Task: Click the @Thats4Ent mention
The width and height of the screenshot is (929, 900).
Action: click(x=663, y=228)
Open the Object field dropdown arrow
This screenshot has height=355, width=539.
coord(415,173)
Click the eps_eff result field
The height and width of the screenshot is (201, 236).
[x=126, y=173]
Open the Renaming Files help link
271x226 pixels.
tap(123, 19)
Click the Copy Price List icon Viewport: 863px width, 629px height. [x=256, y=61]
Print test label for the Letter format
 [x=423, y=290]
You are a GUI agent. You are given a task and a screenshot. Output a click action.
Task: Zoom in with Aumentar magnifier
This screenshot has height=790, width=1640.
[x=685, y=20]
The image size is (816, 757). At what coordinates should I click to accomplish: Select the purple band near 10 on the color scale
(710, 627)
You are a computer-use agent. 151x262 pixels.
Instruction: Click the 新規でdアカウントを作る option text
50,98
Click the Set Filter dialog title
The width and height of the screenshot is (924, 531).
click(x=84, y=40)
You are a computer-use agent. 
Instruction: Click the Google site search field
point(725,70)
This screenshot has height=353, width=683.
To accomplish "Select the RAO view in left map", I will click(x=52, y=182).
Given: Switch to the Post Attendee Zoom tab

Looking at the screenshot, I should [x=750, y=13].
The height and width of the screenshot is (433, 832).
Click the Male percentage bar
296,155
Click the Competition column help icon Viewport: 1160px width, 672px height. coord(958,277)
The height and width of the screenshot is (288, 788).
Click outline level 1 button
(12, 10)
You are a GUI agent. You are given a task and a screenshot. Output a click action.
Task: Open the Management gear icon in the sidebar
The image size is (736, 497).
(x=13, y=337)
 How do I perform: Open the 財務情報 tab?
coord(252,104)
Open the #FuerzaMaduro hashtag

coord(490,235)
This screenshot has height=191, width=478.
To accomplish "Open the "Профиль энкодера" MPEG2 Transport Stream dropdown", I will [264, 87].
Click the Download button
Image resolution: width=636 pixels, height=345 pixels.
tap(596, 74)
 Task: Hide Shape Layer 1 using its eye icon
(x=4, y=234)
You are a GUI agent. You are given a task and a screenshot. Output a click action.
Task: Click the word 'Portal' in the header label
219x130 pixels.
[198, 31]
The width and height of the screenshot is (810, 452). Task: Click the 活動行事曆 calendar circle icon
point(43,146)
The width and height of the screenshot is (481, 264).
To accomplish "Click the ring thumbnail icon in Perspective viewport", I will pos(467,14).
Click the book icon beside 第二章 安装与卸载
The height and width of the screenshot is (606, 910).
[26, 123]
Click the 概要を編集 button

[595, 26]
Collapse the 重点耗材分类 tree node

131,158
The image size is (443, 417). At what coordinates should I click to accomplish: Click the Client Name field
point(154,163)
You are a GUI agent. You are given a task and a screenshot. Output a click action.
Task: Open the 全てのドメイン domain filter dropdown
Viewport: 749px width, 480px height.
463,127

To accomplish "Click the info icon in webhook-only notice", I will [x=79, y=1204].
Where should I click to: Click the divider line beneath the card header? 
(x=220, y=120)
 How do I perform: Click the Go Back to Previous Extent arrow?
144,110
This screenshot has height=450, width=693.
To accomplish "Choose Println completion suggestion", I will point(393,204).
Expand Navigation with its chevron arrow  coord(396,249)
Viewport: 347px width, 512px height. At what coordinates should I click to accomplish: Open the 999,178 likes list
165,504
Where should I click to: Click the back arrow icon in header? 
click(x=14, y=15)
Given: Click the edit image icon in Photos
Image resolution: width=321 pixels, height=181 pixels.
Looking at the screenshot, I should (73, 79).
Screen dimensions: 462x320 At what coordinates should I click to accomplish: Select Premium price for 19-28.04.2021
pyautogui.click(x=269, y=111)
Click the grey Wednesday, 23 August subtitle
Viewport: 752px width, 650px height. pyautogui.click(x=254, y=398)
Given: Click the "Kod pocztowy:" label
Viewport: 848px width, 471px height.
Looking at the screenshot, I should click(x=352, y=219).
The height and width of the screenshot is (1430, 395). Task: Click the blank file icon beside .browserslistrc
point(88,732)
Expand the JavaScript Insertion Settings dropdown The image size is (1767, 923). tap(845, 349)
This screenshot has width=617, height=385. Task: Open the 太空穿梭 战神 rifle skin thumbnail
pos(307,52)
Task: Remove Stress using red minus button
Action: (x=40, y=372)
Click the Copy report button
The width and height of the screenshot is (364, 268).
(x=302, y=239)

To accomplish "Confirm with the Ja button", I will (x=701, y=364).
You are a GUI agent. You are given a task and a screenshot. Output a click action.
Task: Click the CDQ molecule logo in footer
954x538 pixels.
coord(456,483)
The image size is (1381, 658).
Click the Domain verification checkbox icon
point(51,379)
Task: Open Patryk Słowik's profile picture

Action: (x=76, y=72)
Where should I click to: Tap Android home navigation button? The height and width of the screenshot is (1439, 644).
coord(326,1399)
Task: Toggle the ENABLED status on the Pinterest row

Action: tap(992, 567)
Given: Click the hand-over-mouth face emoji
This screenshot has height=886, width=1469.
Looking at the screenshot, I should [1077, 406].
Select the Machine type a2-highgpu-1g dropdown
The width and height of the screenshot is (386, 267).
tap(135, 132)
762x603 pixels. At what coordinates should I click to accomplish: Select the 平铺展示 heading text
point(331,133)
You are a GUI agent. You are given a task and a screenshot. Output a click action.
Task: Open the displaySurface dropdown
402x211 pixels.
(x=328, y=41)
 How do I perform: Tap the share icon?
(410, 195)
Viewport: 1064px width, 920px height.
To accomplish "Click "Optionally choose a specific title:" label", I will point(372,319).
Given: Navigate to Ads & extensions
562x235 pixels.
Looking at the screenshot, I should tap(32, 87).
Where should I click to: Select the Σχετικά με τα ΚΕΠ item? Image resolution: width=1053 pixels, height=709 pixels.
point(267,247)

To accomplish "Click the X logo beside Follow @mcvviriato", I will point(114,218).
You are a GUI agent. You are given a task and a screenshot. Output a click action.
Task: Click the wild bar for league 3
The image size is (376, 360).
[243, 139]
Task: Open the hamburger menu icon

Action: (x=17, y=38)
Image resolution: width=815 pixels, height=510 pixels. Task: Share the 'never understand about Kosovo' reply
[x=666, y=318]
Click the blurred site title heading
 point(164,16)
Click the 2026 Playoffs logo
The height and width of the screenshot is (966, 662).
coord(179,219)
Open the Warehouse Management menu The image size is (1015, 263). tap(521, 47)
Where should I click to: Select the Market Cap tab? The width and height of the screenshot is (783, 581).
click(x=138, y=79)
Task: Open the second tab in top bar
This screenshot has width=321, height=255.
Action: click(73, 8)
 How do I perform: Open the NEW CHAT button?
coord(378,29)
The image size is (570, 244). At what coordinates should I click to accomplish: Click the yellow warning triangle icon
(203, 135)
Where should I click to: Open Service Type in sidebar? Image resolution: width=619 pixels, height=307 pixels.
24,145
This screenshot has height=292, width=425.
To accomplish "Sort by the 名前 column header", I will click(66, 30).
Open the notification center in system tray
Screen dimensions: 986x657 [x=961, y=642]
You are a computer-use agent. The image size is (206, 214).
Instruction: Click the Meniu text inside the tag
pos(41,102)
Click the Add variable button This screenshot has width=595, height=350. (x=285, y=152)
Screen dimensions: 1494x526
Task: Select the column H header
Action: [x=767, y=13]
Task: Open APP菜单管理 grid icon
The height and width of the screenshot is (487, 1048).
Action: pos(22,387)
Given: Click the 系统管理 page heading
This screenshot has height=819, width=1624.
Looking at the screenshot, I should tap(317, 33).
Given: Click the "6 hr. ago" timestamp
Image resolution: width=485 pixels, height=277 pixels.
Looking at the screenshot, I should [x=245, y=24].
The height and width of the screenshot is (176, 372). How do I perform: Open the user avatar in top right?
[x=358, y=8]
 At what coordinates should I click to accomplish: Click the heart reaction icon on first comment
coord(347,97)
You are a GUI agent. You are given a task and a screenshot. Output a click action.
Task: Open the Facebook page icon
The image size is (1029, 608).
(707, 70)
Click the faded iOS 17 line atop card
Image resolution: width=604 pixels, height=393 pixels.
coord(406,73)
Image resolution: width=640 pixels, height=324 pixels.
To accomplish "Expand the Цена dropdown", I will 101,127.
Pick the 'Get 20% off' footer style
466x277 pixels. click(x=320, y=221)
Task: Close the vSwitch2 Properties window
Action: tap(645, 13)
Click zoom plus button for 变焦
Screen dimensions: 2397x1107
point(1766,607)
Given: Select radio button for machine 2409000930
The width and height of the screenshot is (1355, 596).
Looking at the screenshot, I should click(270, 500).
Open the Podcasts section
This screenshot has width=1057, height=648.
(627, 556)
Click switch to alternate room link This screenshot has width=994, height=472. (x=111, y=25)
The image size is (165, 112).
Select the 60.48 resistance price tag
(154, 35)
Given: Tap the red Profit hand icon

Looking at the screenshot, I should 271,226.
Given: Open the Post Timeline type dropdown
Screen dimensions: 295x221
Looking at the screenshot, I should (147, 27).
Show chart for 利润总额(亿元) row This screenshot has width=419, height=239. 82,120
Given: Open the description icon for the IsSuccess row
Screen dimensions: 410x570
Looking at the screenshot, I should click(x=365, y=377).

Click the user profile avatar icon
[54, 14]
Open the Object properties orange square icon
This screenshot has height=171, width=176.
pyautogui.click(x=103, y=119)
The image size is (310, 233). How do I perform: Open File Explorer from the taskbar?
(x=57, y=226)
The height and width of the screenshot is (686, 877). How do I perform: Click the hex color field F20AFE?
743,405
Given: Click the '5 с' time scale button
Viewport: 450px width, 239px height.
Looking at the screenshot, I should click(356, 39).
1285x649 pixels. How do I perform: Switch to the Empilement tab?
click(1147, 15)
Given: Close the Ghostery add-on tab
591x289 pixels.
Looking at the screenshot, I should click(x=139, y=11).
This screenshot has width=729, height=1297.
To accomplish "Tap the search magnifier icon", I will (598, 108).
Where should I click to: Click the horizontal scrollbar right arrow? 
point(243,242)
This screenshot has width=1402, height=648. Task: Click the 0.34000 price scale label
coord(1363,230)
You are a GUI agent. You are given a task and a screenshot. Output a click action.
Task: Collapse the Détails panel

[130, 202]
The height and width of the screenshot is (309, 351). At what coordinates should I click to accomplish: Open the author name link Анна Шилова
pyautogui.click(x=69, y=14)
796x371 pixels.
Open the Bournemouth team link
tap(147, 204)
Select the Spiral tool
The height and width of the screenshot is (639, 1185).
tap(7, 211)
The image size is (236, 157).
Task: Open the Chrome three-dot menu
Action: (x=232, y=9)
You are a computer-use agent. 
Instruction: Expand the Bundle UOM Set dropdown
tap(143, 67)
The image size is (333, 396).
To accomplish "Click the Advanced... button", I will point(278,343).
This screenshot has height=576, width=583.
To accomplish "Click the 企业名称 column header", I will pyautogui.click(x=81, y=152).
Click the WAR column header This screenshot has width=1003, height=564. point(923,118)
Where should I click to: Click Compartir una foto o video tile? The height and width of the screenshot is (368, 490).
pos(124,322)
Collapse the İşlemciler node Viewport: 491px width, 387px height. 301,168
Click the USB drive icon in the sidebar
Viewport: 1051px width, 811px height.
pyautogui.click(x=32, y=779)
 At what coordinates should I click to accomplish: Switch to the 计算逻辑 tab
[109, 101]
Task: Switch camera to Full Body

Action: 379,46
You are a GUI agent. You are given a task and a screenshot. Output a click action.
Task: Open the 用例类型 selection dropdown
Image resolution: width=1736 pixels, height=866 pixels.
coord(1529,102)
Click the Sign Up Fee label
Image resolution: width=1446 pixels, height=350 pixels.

*Work task*. Filter the records for lines holding the string "Management". Copy each one.

*Output of the task*.
Task: Open the Management gear icon in the sidebar
Open the Warehouse Management menu The image size is (1015, 263). tap(521, 47)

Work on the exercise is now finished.